No matter how smart a writer or a reader is, he's never going to be as smart as Reed Richards, Lex Luthor, Hank Pym, or Tony Stark. Those guys make the aforementioned 16 year old doctor look like a citizen from the film Idiocracy. When the writer is writing for a younger audience on one of Marvel or DC's kid-friendly titles, they can get away with a bit more, but when writing for the teen and older comic book audience, there is almost certainly going to be someone reading the writer's work that lies further along that intelligence scale than the writer, and they're going to be able to pick holes in a super intelligent character's actions and speech. However, this problem can be managed, to an extent.
|The Negative Zone is never |
going to make sense
The second kind of ties into the first: have someone else read it. If you can, have several other people read it. I'm not saying "have other smart people read it," either. Yes, have someone who understands the field read it to make sure you got it right, but also have regular people read it to make sure you are getting what you mean to across. Unless your goal is to make the character sound so much smarter than anyone else in the room, and your plan to convey that to the reader consists of confusing them with things that sound like science, it's as important that the readers understand both that the character is brilliant and why they're brilliant. It does no good, normally, to have all of the technobabble to go over the reader's head.
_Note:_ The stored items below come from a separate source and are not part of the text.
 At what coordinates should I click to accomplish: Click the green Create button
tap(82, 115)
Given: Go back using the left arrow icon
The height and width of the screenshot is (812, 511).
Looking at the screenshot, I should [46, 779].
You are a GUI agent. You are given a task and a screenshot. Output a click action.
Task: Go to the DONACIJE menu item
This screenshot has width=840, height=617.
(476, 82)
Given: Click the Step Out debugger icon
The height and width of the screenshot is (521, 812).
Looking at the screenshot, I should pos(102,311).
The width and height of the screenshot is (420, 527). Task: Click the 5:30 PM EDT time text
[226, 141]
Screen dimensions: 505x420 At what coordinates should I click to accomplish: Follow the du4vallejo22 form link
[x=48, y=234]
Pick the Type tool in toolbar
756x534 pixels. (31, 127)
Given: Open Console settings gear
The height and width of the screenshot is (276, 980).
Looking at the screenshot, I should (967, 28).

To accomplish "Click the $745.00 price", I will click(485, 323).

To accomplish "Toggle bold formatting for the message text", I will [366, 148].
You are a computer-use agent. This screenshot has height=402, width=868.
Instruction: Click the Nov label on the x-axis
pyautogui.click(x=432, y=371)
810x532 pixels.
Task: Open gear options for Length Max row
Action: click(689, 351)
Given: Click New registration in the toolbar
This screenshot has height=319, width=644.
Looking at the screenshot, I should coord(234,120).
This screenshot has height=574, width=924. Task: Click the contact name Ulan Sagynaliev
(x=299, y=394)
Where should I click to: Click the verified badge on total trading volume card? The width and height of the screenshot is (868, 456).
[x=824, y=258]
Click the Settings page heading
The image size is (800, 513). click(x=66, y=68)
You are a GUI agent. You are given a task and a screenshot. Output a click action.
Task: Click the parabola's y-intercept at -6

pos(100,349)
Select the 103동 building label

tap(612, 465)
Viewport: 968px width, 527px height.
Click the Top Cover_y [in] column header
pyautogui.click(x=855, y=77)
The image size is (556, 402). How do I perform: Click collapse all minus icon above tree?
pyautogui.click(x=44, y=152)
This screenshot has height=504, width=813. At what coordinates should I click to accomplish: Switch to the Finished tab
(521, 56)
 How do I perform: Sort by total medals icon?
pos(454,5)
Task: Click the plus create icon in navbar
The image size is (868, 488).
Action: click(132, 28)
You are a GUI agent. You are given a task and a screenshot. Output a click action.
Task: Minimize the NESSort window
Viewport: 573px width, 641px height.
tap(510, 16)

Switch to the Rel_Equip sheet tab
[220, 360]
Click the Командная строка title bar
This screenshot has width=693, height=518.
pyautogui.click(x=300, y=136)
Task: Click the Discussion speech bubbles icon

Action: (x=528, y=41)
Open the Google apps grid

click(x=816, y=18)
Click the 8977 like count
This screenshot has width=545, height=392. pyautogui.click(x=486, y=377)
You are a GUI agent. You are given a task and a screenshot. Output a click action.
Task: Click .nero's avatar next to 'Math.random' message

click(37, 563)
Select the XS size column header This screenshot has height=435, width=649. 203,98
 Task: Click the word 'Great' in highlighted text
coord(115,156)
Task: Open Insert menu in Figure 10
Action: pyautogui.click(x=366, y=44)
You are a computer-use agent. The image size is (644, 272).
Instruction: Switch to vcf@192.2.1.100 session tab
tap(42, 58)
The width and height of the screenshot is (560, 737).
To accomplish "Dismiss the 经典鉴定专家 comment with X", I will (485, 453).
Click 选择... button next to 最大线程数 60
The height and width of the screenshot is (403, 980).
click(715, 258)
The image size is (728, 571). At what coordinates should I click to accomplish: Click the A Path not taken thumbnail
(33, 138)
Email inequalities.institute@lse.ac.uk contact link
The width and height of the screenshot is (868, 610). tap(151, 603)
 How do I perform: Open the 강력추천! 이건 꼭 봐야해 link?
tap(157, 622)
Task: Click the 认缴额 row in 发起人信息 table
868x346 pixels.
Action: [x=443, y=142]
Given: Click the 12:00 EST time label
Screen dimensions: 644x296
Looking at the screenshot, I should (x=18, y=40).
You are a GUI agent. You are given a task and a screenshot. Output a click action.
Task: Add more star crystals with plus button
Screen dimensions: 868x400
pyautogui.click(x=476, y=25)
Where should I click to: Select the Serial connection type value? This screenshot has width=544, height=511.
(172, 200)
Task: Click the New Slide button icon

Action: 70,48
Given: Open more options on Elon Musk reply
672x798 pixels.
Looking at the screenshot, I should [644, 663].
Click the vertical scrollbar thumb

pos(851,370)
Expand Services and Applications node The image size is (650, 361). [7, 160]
Third, apply this to other types of intelligence as well. Cyclops' role on the X-Men was supposed to be field leader, and he was called a tactical genius all the time. However, his plans usually came down to "Don't have our guy made of metal take on Magneto." Thanks, Napoleon. I guarantee that you can find someone who is actually tactically smart to bounce ideas off of, even if you have to explain what Cyclops and Colossus and Magneto can do to them. Batman used to have similar problems with criminology, but the rise of CSI-style police procedurals on TV made the average reader and writer familiar enough with forensic science and other fields that they get the basic ideas of what Batman is doing and why; it still speaks to his intelligence, but now it doesn't fall into any of the traps of over-explaining, under-explaining, or just completely getting the science wrong.
|He knows, for example, that this is a dead body|
As I said before, even with extensive research and preparation, certain readers will know that the supposedly brilliant character isn't acting as smart as he should be. However, the more preparation you put into writing for a smart character, the closer you can get to writing him as intelligently as he is supposed to be. And, as a side bonus, you might learn something yourself.